At last they reached Mariâ's chamber. She had just risen, and was now on her knees before the open window. The door was burst open, and she turned, still kneeling and holding her breath, her fixed and terrified gaze upon the intruders.
The chapel and the convent bells struck six. It was the hour when she usually set out to perform her small round of sacred offices and to open the church doors. But she had no power to move. She saw the padre dash aside her pillow and then her mattress, and with it her crumpled flowers. One of the men came towards her and demanded the key of the chapel. But she could not open her lips to speak; she knelt there petrified in the morning sunlight.
"To think that you should have connived at such an outrageous sacrilege upon the altar of God!" said the padre; and he ordered the men to handcuff her and carry her away to the prison at Tâmsèng.
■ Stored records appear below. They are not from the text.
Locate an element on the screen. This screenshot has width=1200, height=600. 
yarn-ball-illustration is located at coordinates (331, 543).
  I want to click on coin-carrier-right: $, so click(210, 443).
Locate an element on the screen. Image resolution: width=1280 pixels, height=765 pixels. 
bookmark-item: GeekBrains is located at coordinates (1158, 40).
She made no resistance, but let them do whatever they wished with her; she seemed even to have lost the power of comprehension. She sees the trees, the thatched roofs, the plantations, the fields, the tapering spires of the Temple of the Infinite, and a thousand small objects; she hears voices and cries that would have escaped her at another time, as she is dragged from the home of her parents to the prison cell of the doomed, but she cannot speak, or cry, or even think where she put the key. She knows that her mother is seated outside of the prison door, wailing and crying, and protesting that her child is innocent of the dreadful crime of which she is accused; and this is all that is clear to the stricken girl.
Twilight was falling just as I was coming out of the palace,—for I had been detained there all day helping the secretary to despatch the royal mail,—when Khoon Jethamas came running up to me, took both my hands in hers, and told me the story of her daughter's imprisonment.
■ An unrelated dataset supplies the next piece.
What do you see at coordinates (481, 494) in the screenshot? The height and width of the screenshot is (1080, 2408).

What was to be done? The woman was frantic with grief, and I was almost as much confounded as she.
"You must come with me to-night, dear lady, this very evening. I cannot rest till I get her out of that dreadful place."
I at last persuaded her to come to my house and take a cup of tea, and when I had soothed her so that she could make herself intelligible, I thought the affair did not look quite so hopeless as she supposed, and I tried to make her take a more cheerful view of the matter. The only thing that seemed strange was that Mariâ could give no account of what she had done with the key of the chapel door.
Whoever robbed the chapel had got possession of the key. The locks on the chapel were of European manufacture, and there were only two keys that could open them, one in the possession of the padre Tomas, and the other in the keeping of the young wardens, who transferred it to the next person on duty after the morning service.
In a short time Khoon Jethamas and I were rowing against the tide for the village of Tâmsèng. On cross-questioning the lady, I discovered that the late priest Maha-Sâp had been seen prowling about the chapel when Rungeah, as the mother still called her, was at her devotions, and that on the following morning he was going towards the same spot when he was taken prisoner.